* Assigned task
The line bearing "This screenshot has width=328, height=980.", together with all lines after it to the end of the material, should be repeated exactly; leave out everything else.

--- START ---

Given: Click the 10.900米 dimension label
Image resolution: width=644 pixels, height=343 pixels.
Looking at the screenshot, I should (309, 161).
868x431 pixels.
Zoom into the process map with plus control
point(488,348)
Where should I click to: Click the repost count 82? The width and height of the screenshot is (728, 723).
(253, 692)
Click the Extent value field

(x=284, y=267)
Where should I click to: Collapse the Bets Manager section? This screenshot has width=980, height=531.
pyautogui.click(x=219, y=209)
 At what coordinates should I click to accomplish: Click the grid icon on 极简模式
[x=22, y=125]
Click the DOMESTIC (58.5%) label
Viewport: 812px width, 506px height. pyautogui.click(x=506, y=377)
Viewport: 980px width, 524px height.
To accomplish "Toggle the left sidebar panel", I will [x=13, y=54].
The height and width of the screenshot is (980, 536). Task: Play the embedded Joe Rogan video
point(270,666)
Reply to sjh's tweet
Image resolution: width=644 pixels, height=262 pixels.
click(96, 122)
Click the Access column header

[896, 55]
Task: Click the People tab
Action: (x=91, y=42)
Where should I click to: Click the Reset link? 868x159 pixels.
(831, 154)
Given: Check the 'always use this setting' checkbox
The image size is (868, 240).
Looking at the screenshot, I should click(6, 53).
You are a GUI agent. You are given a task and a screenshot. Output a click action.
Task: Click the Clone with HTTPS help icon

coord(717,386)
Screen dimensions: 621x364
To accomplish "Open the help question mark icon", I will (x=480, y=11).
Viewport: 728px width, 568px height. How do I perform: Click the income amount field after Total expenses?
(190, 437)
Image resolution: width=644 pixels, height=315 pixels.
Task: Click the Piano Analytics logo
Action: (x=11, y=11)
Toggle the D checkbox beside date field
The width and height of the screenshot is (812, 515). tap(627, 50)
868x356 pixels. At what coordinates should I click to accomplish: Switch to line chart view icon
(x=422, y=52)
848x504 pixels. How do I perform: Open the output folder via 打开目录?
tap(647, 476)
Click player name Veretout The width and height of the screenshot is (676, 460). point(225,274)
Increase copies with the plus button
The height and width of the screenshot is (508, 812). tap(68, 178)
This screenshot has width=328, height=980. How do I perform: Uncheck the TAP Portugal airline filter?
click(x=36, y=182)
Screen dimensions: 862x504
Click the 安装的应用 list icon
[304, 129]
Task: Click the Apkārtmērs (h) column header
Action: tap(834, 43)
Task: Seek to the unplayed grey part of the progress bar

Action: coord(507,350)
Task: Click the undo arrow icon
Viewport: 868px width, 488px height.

--- END ---

* Task response
This screenshot has width=328, height=980. How do I perform: Uncheck the TAP Portugal airline filter?
click(x=36, y=182)
Screen dimensions: 862x504
Click the 安装的应用 list icon
[304, 129]
Task: Click the Apkārtmērs (h) column header
Action: tap(834, 43)
Task: Seek to the unplayed grey part of the progress bar

Action: coord(507,350)
Task: Click the undo arrow icon
Viewport: 868px width, 488px height.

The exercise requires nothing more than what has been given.